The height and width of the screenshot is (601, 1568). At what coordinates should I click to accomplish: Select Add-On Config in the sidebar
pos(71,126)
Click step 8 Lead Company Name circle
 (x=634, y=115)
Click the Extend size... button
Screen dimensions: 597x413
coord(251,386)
* * *
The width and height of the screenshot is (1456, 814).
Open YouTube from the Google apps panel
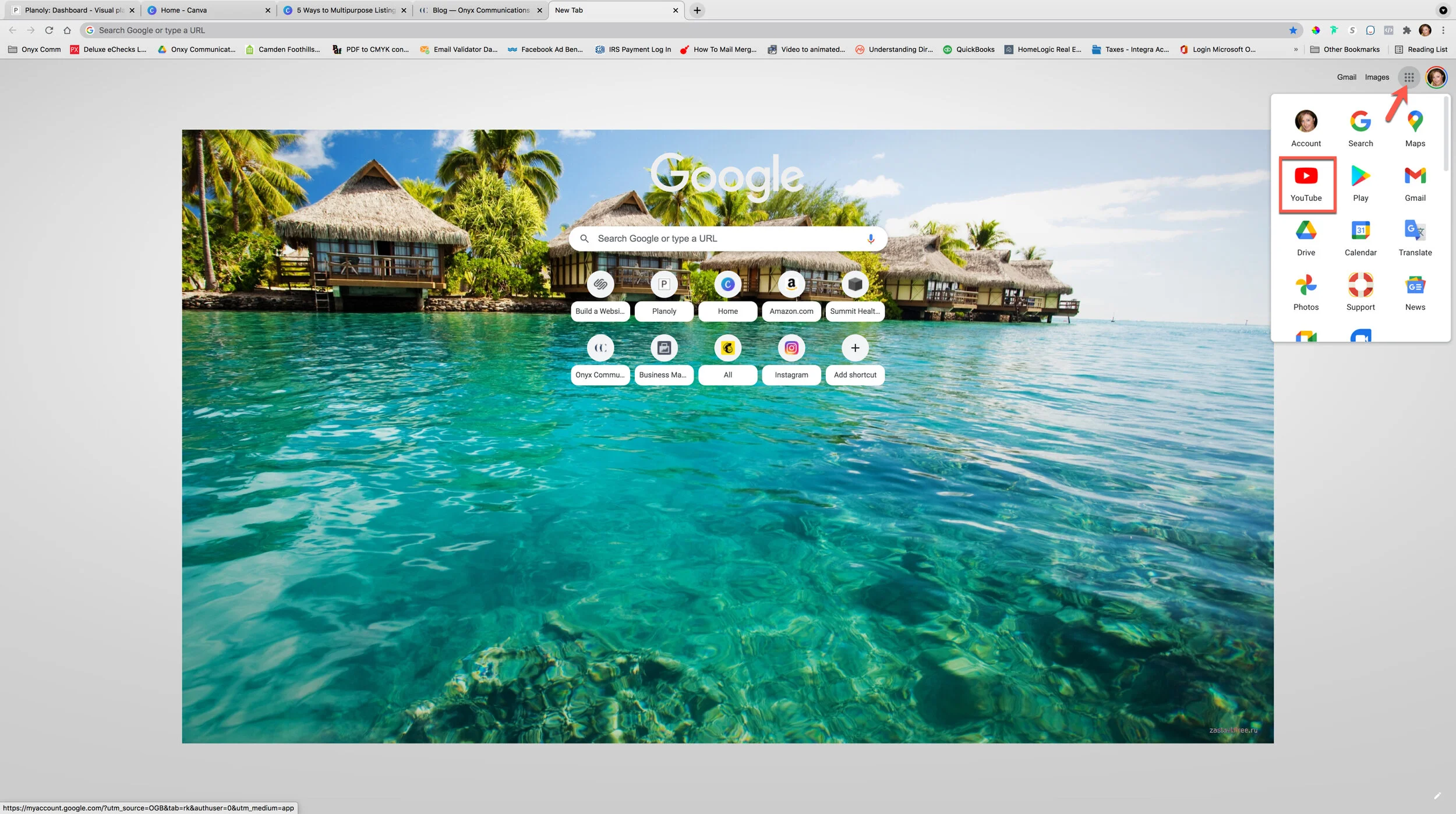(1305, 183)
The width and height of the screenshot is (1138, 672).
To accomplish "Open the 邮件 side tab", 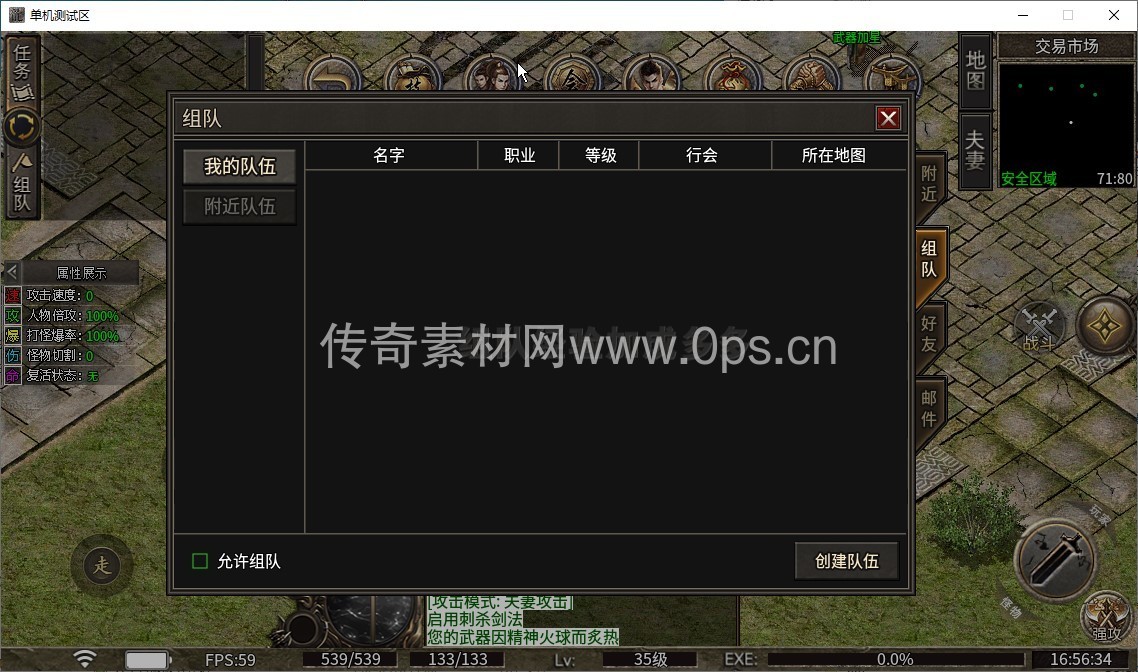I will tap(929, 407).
--
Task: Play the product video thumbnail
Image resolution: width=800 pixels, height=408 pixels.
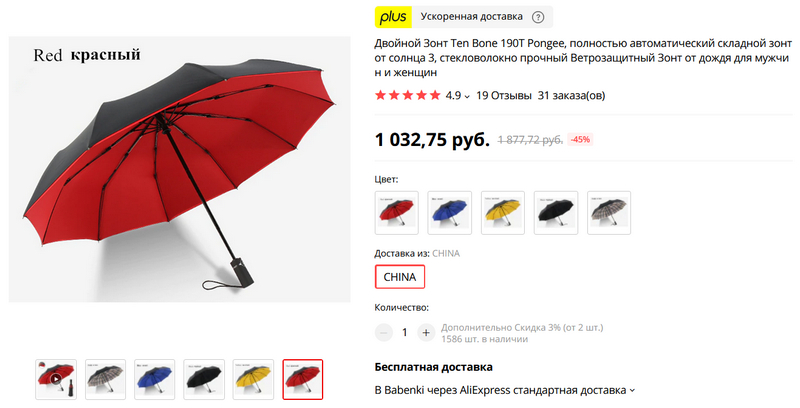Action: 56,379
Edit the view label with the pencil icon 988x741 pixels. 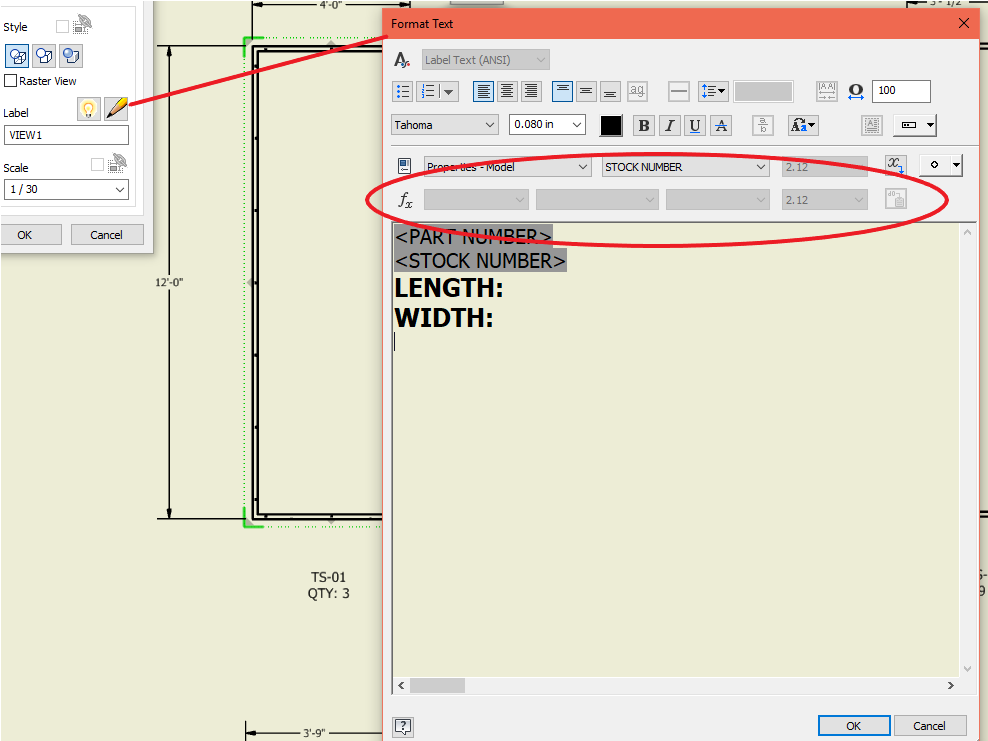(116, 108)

- [The exercise]: Please find every line in the data above that contains the word "screenshot" and copy each of those lines.

- [Solution to the problem]:
The height and width of the screenshot is (601, 1568). At what coordinates should I click to accomplish: Select Add-On Config in the sidebar
The width and height of the screenshot is (1456, 814).
The width and height of the screenshot is (1138, 672).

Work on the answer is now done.